= Edmund Sutton =

English knight

Sir Edmund Sutton (1425 - c. 1485) was an English knight who fought at the Wars of the Roses. His father was John Sutton, 1st Baron Dudley.

==Early life==
Sutton was born in Dudley, the eldest son of John Sutton, 1st Baron Dudley, KG, and his wife Elizabeth, daughter of Sir John Berkeley.

==Career==
He fought alongside his father during the conflict today known as the Wars of the Roses and was present at the battles of St Albans, Blore Heath, and Towton.

==Personal life==
Edmund married Joyce Tiptoft, daughter of John Tiptoft, 1st Baron Tiptoft by Joyce de Cherleton(daughter of Edward Charleton, 5th Baron Cherleton), ultimately coheir to the baronies of Cherleton and Tiptoft. She transmitted to the Dudley family the quarterings of Tiptoft, Cherleton, Holland, and that of Edmund of Woodstock, youngest son of King Edward I of England. Together, they were the parents of:

- Edward Sutton (b. 1459) who succeeded his grandfather, John Sutton, as 2nd Baron Dudley; he married Cecily Willoughby, daughter of Sir William Willoughby and Joan Strangeways, and granddaughter of Katherine Neville, Duchess of Norfolk.

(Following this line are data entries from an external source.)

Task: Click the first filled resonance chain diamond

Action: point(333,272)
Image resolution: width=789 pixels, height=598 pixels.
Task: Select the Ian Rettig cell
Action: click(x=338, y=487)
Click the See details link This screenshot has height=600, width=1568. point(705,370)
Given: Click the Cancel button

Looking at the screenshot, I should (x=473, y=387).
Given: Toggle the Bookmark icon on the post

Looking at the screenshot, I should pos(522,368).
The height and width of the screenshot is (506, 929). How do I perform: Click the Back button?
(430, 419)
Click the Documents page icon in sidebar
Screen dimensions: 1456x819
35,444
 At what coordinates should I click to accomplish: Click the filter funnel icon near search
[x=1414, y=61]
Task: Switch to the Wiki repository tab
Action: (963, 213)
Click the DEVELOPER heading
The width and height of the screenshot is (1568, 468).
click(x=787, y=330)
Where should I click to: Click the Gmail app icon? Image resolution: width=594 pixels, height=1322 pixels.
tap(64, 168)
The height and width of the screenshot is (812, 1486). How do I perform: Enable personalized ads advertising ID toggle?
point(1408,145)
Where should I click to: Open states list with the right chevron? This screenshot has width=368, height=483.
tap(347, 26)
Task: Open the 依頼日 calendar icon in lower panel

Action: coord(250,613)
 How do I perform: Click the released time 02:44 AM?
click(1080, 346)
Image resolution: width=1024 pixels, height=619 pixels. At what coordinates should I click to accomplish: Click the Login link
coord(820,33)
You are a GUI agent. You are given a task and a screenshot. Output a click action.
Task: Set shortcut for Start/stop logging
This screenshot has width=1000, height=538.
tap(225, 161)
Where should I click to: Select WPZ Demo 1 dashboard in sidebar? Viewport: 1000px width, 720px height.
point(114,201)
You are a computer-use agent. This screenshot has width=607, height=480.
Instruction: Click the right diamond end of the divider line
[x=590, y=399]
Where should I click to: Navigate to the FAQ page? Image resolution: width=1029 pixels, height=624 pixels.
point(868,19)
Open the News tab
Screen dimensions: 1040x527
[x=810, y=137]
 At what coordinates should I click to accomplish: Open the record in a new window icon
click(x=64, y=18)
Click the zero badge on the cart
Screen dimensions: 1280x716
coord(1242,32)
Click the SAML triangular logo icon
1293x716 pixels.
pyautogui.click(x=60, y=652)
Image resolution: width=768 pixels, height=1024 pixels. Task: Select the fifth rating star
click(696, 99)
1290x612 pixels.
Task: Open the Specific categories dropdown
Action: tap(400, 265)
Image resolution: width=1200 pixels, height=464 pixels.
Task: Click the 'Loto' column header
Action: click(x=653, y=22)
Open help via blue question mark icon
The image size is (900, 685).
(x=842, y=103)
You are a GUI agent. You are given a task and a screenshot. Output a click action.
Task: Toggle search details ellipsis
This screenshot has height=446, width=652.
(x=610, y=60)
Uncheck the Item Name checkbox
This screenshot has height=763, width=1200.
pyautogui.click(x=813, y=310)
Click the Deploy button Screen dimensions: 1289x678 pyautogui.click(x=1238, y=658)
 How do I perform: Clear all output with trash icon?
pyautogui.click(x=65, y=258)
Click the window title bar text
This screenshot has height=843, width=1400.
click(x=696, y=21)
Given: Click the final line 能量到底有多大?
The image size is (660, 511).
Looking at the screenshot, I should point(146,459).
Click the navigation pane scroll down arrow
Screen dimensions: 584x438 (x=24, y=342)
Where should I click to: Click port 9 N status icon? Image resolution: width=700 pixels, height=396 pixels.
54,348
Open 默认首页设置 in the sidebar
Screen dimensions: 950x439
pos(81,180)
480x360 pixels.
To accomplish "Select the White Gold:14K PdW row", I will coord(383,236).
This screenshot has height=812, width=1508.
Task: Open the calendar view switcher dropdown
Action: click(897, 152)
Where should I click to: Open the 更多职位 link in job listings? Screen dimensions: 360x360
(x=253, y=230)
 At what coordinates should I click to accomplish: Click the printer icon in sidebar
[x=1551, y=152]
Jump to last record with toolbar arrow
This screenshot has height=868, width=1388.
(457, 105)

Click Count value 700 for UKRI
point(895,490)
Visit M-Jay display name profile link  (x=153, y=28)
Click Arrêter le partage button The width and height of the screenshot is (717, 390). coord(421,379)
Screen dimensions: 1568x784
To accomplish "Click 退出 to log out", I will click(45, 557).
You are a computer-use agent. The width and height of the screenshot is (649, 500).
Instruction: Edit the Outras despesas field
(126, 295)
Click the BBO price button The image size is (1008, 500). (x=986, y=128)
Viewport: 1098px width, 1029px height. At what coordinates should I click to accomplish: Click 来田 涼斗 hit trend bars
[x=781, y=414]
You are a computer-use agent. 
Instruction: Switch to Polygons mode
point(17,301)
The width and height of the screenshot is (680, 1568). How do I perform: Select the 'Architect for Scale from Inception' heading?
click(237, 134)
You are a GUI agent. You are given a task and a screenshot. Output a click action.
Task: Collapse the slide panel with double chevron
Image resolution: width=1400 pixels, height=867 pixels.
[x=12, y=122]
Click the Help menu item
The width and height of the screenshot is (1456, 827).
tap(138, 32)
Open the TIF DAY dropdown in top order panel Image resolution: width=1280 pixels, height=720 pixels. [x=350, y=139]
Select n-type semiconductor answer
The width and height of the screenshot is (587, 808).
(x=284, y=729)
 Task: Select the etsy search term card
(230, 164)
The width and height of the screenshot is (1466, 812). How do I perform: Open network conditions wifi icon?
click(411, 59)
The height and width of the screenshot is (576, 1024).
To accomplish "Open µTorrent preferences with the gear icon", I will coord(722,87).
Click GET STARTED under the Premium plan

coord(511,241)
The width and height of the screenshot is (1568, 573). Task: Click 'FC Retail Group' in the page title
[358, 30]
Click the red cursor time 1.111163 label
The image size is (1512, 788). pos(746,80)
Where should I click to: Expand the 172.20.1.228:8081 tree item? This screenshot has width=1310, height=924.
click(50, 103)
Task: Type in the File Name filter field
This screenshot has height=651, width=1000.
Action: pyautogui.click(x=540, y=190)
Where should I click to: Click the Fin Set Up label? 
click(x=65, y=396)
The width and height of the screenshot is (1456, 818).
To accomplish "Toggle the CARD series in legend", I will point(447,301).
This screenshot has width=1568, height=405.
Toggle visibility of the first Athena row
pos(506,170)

Edmund then (c. 1465) married Matilda, daughter of Thomas Lord Clifford and they were the parents of:

- Thomas Dudley of Yanwath. He married Sarah Thirkeld. They had issue:
  - Richard Dudley (1518–1593), who married Dorothy Sandford, daughter of Edmund Sandford of Askham, Cumbria.
  - John Dudley (d. 1580), who married Elizabeth Gardiner.

Edmund's exact date of death is not known, but was living on 6 July 1483 but died before his father (who died 30 September 1487).

===Descendants===
One of his descendants was Mayflower passenger Richard More (Mayflower Passenger).